(Exercise goal) Every entry must be reproduced word for word.

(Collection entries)
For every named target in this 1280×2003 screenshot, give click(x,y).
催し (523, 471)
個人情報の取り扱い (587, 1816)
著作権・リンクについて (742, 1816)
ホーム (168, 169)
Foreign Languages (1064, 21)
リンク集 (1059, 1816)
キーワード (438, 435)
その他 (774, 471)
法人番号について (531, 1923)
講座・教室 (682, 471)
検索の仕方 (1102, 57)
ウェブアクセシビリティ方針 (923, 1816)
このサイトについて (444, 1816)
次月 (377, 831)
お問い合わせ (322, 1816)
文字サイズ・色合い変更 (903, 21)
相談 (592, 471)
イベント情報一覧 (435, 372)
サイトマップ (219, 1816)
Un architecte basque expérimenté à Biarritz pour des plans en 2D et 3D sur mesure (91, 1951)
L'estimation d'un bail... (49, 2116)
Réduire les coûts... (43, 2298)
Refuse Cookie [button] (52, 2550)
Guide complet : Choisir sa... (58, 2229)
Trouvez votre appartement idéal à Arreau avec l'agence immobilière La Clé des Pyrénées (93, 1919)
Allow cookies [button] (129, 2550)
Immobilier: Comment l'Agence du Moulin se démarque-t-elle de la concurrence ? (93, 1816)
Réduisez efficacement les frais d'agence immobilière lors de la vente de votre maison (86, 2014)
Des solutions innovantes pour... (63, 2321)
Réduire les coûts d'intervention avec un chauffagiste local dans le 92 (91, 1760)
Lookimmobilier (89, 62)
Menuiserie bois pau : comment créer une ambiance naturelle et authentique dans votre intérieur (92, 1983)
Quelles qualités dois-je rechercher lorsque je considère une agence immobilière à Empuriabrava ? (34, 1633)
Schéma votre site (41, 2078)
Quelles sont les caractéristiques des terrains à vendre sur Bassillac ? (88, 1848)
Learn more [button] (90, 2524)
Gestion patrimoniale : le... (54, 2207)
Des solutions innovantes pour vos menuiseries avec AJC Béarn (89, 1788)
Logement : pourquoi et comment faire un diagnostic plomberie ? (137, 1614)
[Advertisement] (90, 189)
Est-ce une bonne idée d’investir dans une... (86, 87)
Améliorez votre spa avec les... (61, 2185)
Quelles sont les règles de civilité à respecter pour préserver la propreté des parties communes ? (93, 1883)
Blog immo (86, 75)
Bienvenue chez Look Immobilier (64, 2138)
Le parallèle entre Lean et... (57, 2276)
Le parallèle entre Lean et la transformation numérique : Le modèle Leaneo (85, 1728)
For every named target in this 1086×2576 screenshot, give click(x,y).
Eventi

(Written solution)
For every named target in this 1280×2003 screenshot, give click(x,y).
催し (523, 471)
個人情報の取り扱い (587, 1816)
著作権・リンクについて (742, 1816)
ホーム (168, 169)
Foreign Languages (1064, 21)
リンク集 (1059, 1816)
キーワード (438, 435)
その他 (774, 471)
法人番号について (531, 1923)
講座・教室 (682, 471)
検索の仕方 (1102, 57)
ウェブアクセシビリティ方針 (923, 1816)
このサイトについて (444, 1816)
次月 (377, 831)
お問い合わせ (322, 1816)
文字サイズ・色合い変更 (903, 21)
相談 (592, 471)
イベント情報一覧 (435, 372)
サイトマップ (219, 1816)
Un architecte basque expérimenté à Biarritz pour des plans en 2D et 3D sur mesure (91, 1951)
L'estimation d'un bail... (49, 2116)
Réduire les coûts... (43, 2298)
Refuse Cookie [button] (52, 2550)
Guide complet : Choisir sa... (58, 2229)
Trouvez votre appartement idéal à Arreau avec l'agence immobilière La Clé des Pyrénées (93, 1919)
Allow cookies [button] (129, 2550)
Immobilier: Comment l'Agence du Moulin se démarque-t-elle de la concurrence ? (93, 1816)
Réduisez efficacement les frais d'agence immobilière lors de la vente de votre maison (86, 2014)
Des solutions innovantes pour... (63, 2321)
Réduire les coûts d'intervention avec un chauffagiste local dans le 92 (91, 1760)
Lookimmobilier (89, 62)
Menuiserie bois pau : comment créer une ambiance naturelle et authentique dans votre intérieur (92, 1983)
Quelles qualités dois-je rechercher lorsque je considère une agence immobilière à Empuriabrava ? (34, 1633)
Schéma votre site (41, 2078)
Quelles sont les caractéristiques des terrains à vendre sur Bassillac ? (88, 1848)
Learn more [button] (90, 2524)
Gestion patrimoniale : le... (54, 2207)
Des solutions innovantes pour vos menuiseries avec AJC Béarn (89, 1788)
Logement : pourquoi et comment faire un diagnostic plomberie ? (137, 1614)
[Advertisement] (90, 189)
Est-ce une bonne idée d’investir dans une... (86, 87)
Améliorez votre spa avec les... (61, 2185)
Quelles sont les règles de civilité à respecter pour préserver la propreté des parties communes ? (93, 1883)
Blog immo (86, 75)
Bienvenue chez Look Immobilier (64, 2138)
Le parallèle entre Lean et... (57, 2276)
Le parallèle entre Lean et la transformation numérique : Le modèle Leaneo (85, 1728)
For every named target in this 1086×2576 screenshot, give click(x,y).
Eventi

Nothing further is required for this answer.